Antes de a banda entrar em estúdio, porém, uma decisão daquelas que só o Radiohead tem culhão de tomar levou o grupo para shows na Espanha e Portugal em julho e agosto com nada menos do que 16 canções inéditas na bagagem sendo que 12 entraram em “Hail To The Thief”. Os shows caíram na web, fãs discutiam e babavam nas novas canções, e a banda acompanhava online o burburinho como se estivesse consultando amigos sobre o que fazer com seu próprio futuro.
Como resultado deste método, as gravações de “Hail To The Thief” duraram apenas quatro semanas, com a banda optando por duas semanas na ensolarada Los Angeles (e outras duas em sua cidade natal, Oxford) em detrimento de estúdios do gélido leste europeu que abrigaram as sessões de “Kid A” e “Amnesiac”. Explicava Thom Yorke: “Os dois últimos registros em estúdio foram uma verdadeira dor de cabeça. Gastamos tanto tempo com computadores que chegamos a um ponto em que dissemos: ‘Isso é suficiente. Nós não podemos mais fazer isso’”. Não podiam, mas fizeram de novo. Ou quase.
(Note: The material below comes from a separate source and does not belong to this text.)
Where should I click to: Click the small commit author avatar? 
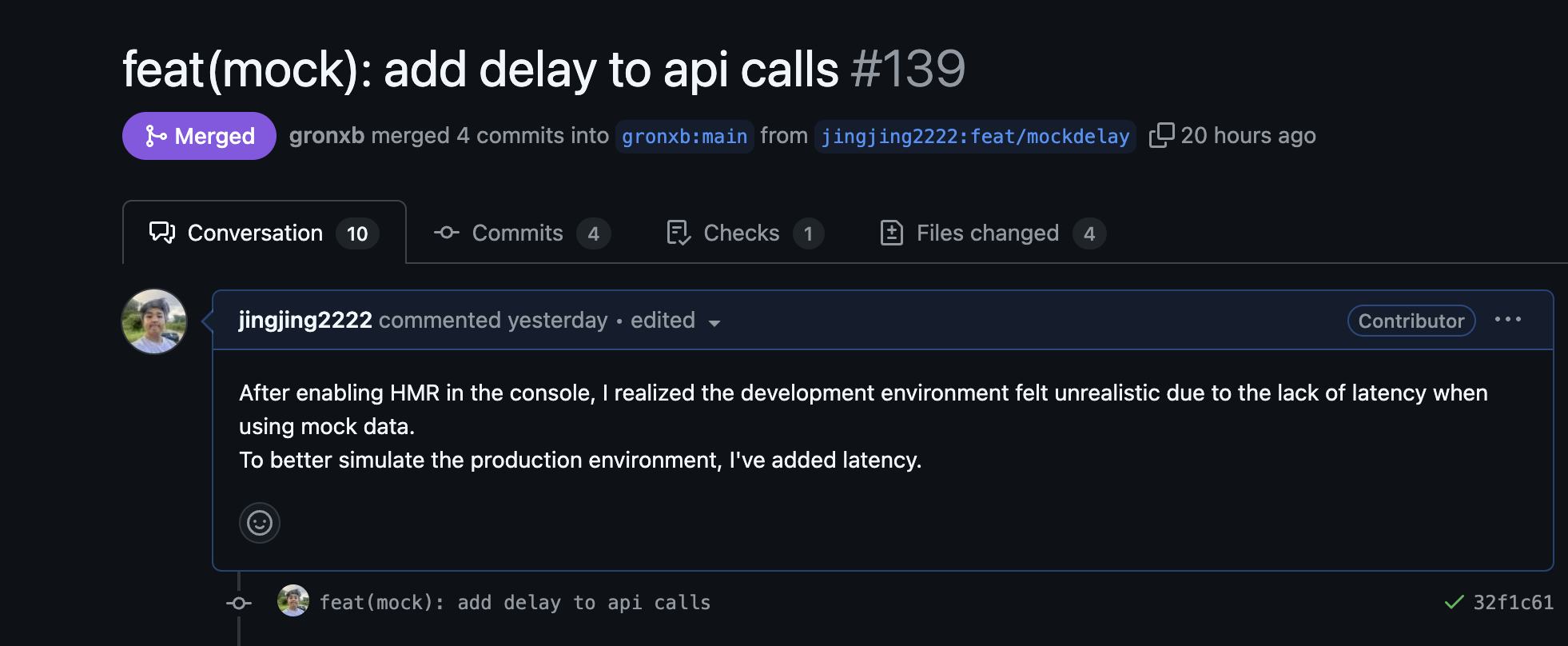click(x=293, y=601)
“Hail To The Thief” não é só o alardeada volta às guitarras do quinteto. Ele bate no liquidificador a inocência juvenil (aqui, vertida em experiência) dos dois primeiros álbuns com a virulência distanciada dos dois discos de esconderijo (”Kid A” e “Amnesiac”). O resultado é, ao mesmo tempo, simples e grandioso. Climas densos alternados com guitarras, às vezes, na mesma canção. As canções soam mais cheias, inventivas, variadas, tensas, emocionais. É o Radiohead atingindo a maioridade e se reinventando em um mundo que se reinventa a todo minuto.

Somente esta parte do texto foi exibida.